• Records provided:
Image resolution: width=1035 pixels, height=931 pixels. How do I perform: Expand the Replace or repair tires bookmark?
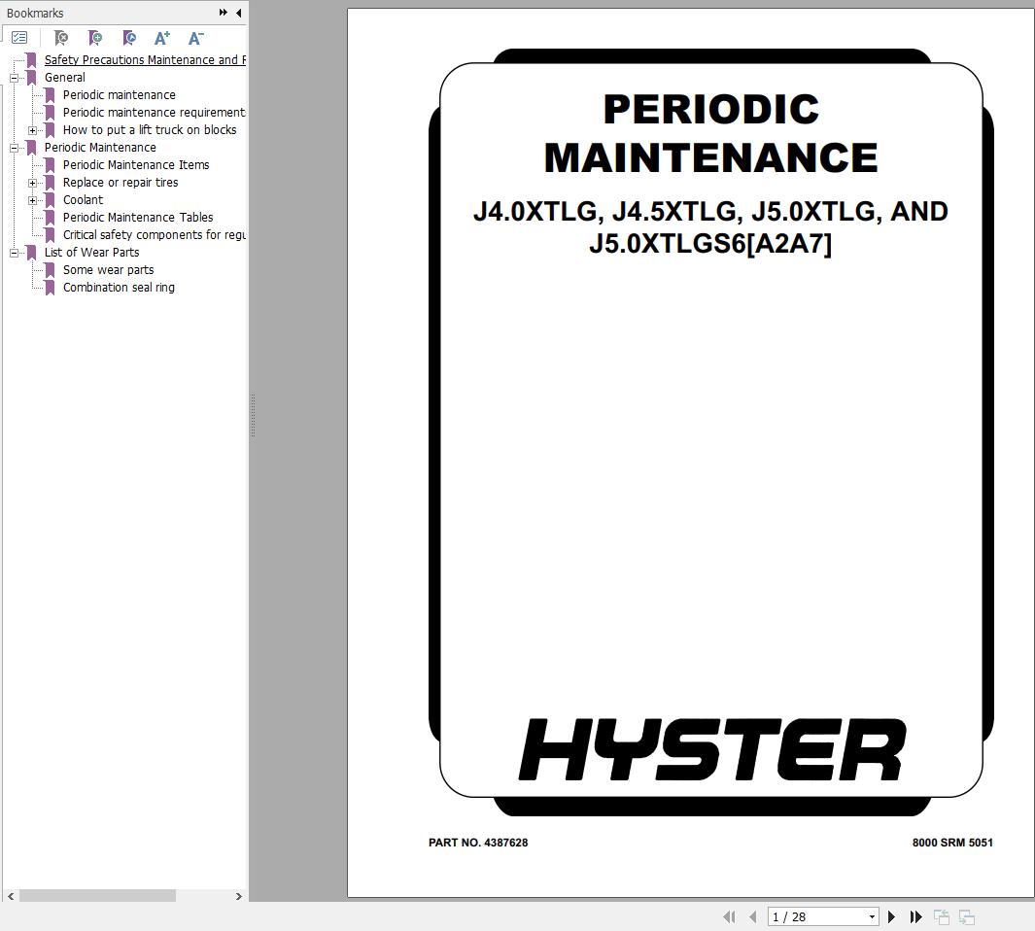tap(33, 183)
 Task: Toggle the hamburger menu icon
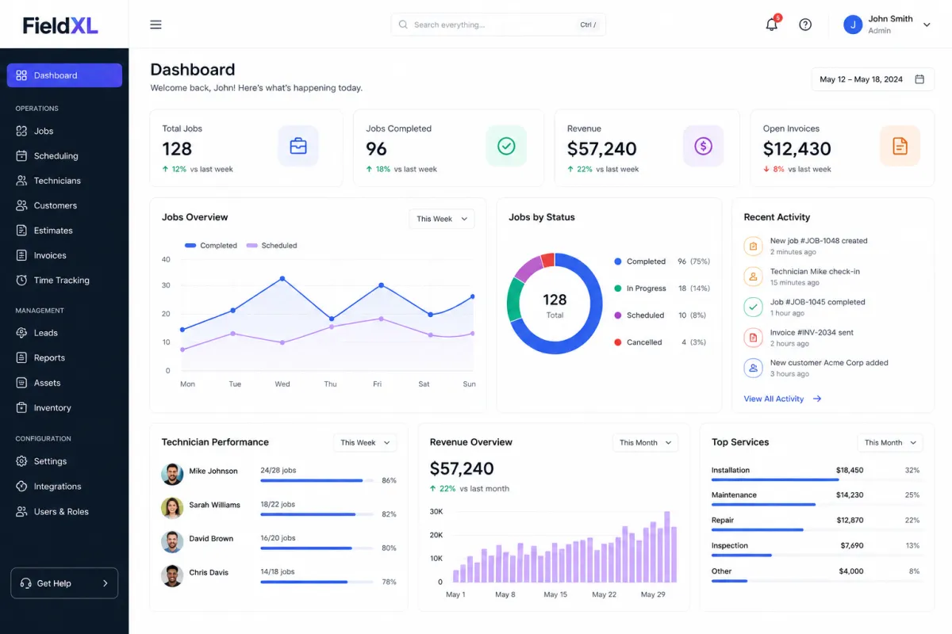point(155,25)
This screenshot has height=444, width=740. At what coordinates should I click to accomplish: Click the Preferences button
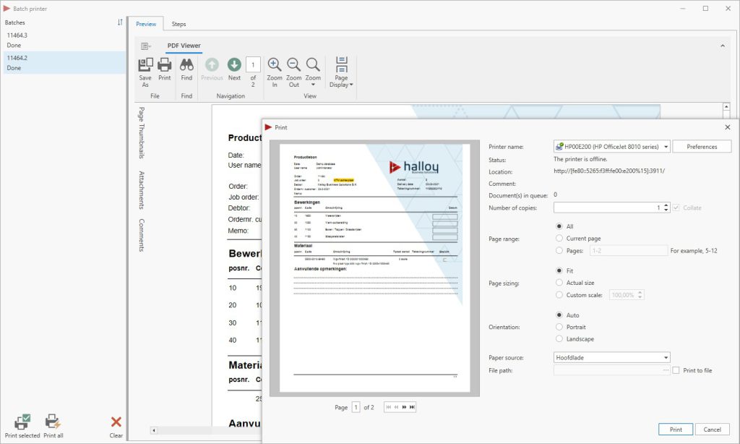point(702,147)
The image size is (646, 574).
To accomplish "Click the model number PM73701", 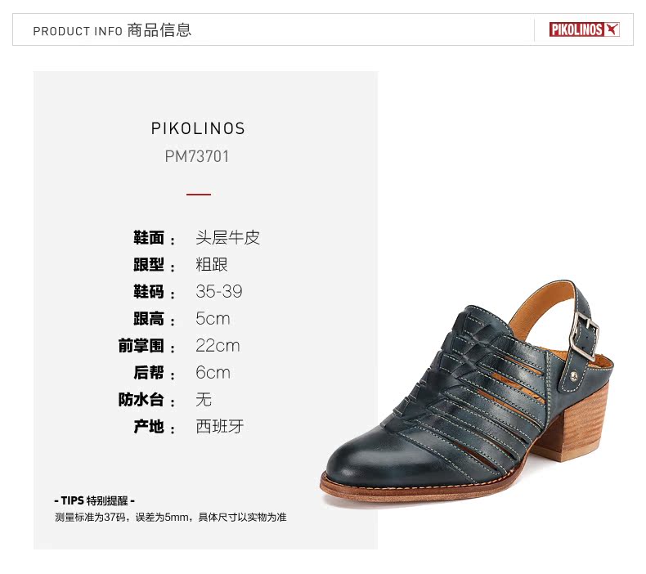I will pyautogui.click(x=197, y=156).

• Goal of the exercise: From the listing above, please give again the lines that begin with the line holding "Task: Toggle the hamburger menu icon" and go on through the line holding "The image size is (646, 574).", exactly, both ends included, minus any picture.

• Exercise response:
 Task: Toggle the hamburger menu icon
point(155,25)
This screenshot has height=444, width=740. At what coordinates should I click to accomplish: Click the Preferences button
point(702,147)
The image size is (646, 574).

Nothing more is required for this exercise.